In SCA’s ongoing blog
series highlighting, "The Ten Habits of Highly
Successful Oil Finders"
we are now featuring Habit
Three:
Successful oil finders plan their time and their
work in order to ensure accurate interpretations and maps.
You may have heard the
quote “Poor planning on your part does not constitute an emergency on my part.”
Unfortunately, in our industry, poor planning does result in dry holes - lots
of them! One of the surest ways a company can drill a string of dry holes is to
enter a rig commitment before having a portfolio of prospects that have been
accurately mapped and approved for drilling. While your manager may be
responsible for poor planning, you are responsible for the accuracy and quality
of your maps. Rushed interpretations almost always result in poorly mapped
prospects. And poorly mapped prospects
are poor prospects. Your ability to deliver high quality interpretations
and maps will depend on your ability to plan and manage your time.
Generally speaking,
projects have deadlines. So when you begin a project you must first decide what
work is needed, and when that work is needed. To do that, you, or your manager,
must first begin with the end in mind. What decision is needed and what are the
costs of that decision? The decision to commit hundreds of millions of dollars
to a development project requires a different level of understanding than does
a decision to spend tens of millions of dollars to drill a well, or hundreds of
thousands of dollars to buy seismic.
As an oil finder, your responsibility is to
determine how much work is needed to ensure accurate interpretations and
maps. How many wells do you need to
correlate? How much seismic do you need to interpret? How much reservoir
engineering data do you need to integrate? How many maps do you need to make?

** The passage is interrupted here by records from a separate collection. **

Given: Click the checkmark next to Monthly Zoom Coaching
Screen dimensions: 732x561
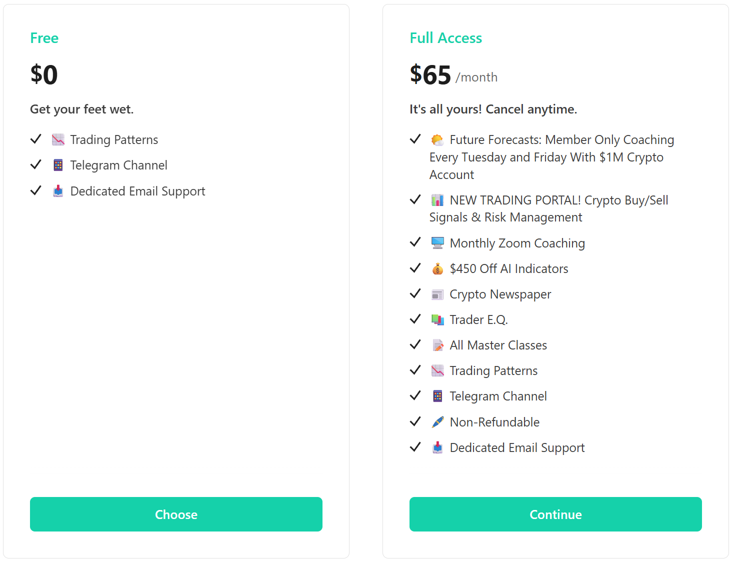Looking at the screenshot, I should [416, 243].
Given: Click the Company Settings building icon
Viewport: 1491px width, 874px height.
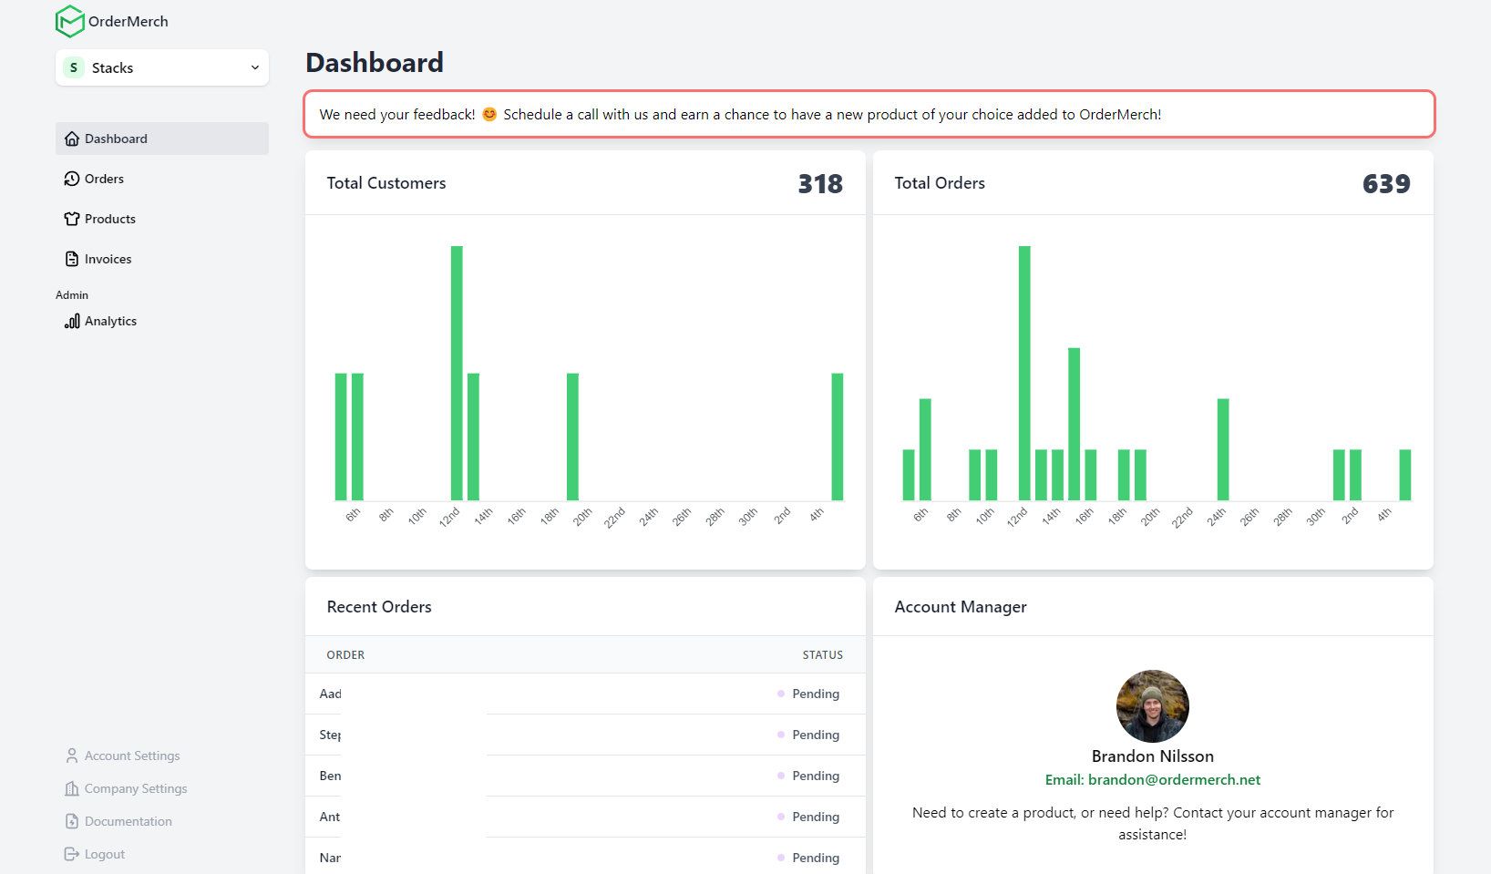Looking at the screenshot, I should point(72,788).
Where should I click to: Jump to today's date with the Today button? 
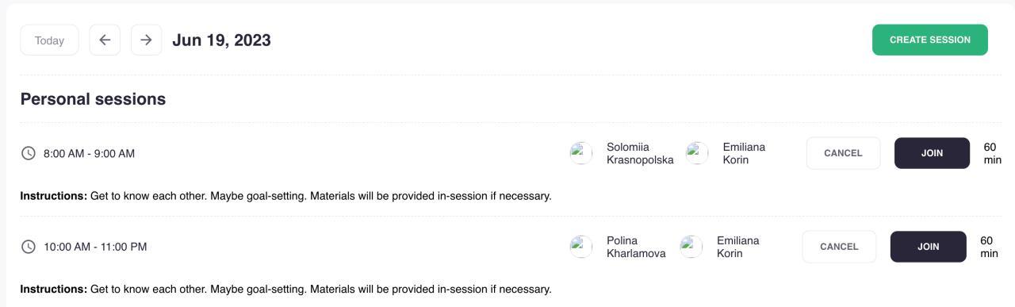coord(49,40)
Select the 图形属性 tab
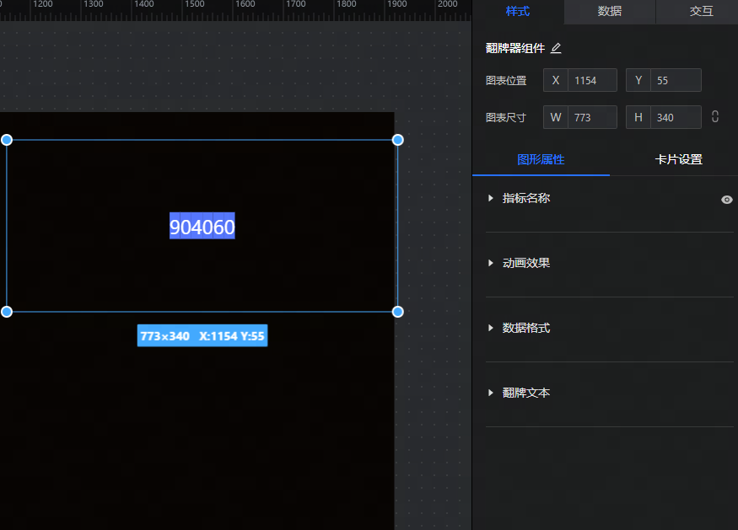Image resolution: width=738 pixels, height=530 pixels. tap(541, 159)
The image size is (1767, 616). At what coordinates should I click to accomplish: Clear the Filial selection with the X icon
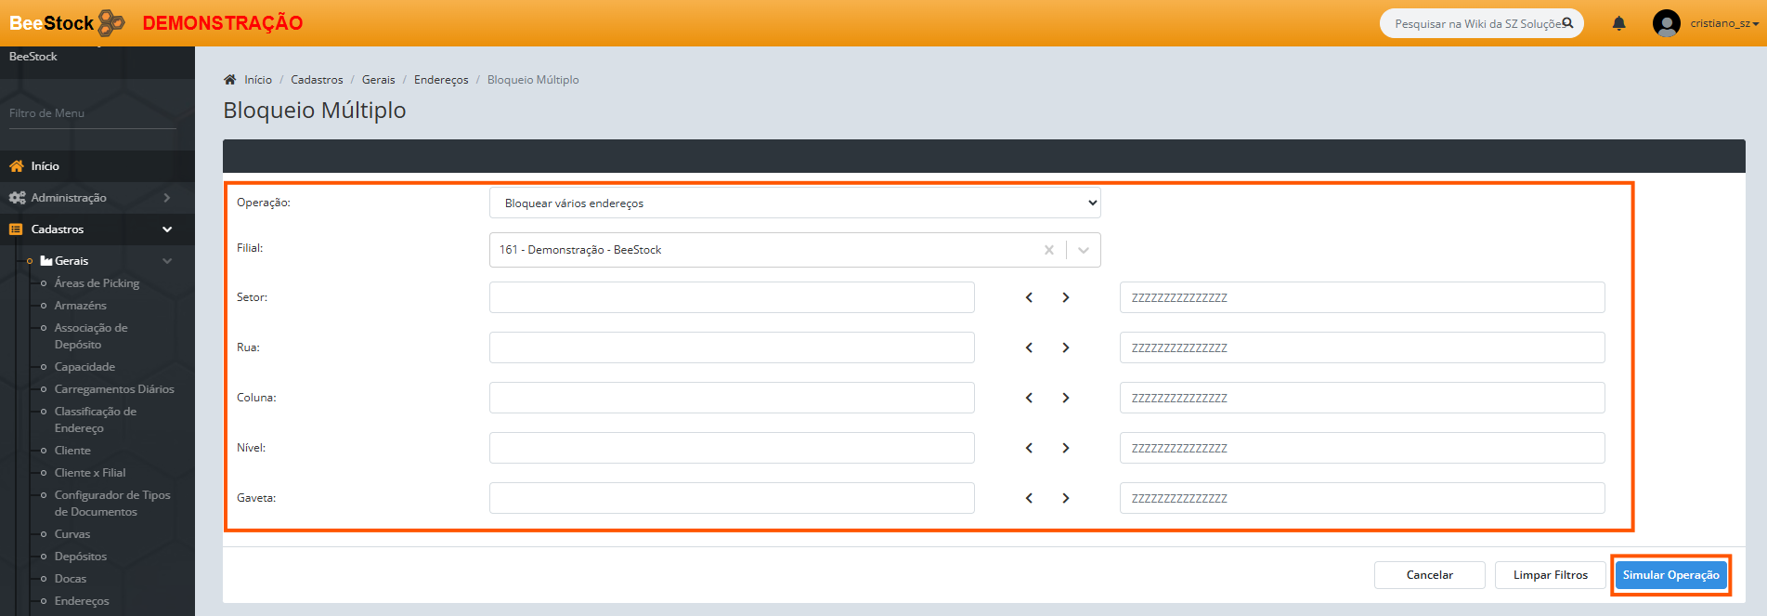pos(1048,250)
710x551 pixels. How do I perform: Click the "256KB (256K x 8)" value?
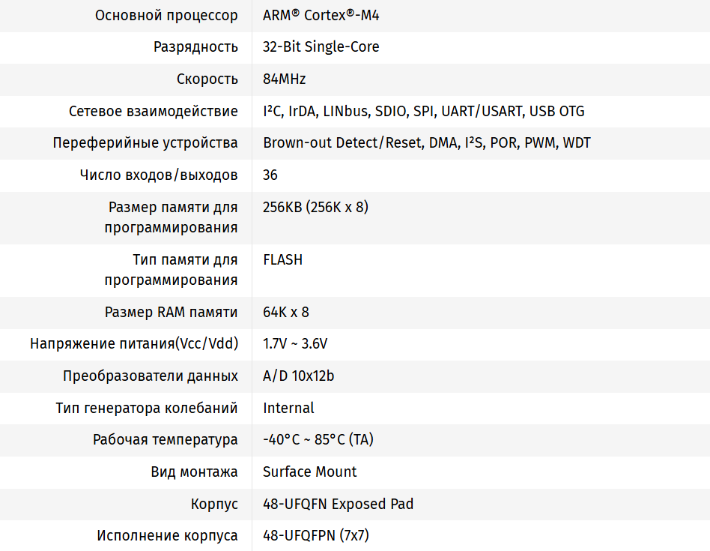pyautogui.click(x=315, y=207)
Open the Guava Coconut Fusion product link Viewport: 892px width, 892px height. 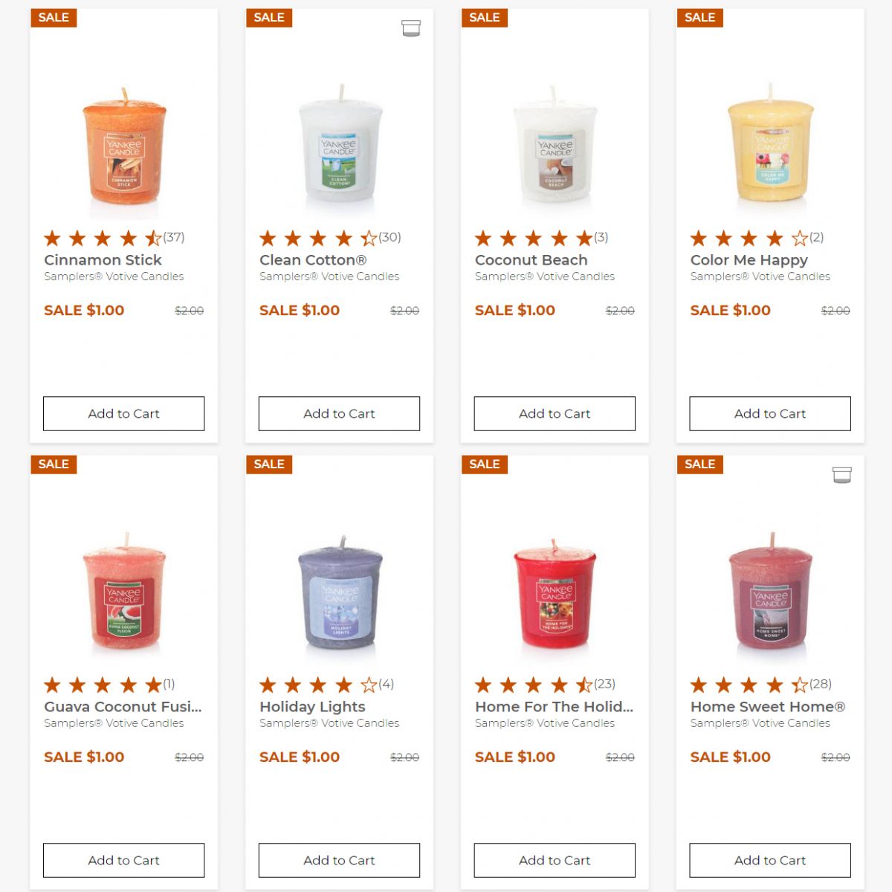pos(123,707)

How complicated is the geology of the area you are working in? Are there legacy
interpretations you can build on?
Once you have determined how much work is needed
to make good quality interpretations you must then determine how much time is needed
to make those interpretations. Each of us work at a different pace, so know
your pace and set realistic time frames and goals. Once this is done, go back to
management and see if the time frame you need fits with the time frame that matches
the business needs.
If your business
time frame doesn’t meet your workflow time frame, then the workflow must be
adjusted. Here the “Law of Diminishing Returns” can serve as a guideline in
adjusting the decision point and the workflow. The Law of Diminishing returns states that the
continued application of effort or skill toward a particular project or goal
tends to decline in effectiveness after a certain level of result has been
achieved. In other words, at a certain point, more effort does not yield
proportionately better results.
In our industry an optimal decision is made when all of the available
data has been integrated into a series of final maps that are the basis for
reserve estimation. Decisions made after this point are usually decisions that
managers are agonizing over, or are avoiding, and time spent after the optimal
decision point is usually not justified (see chart below).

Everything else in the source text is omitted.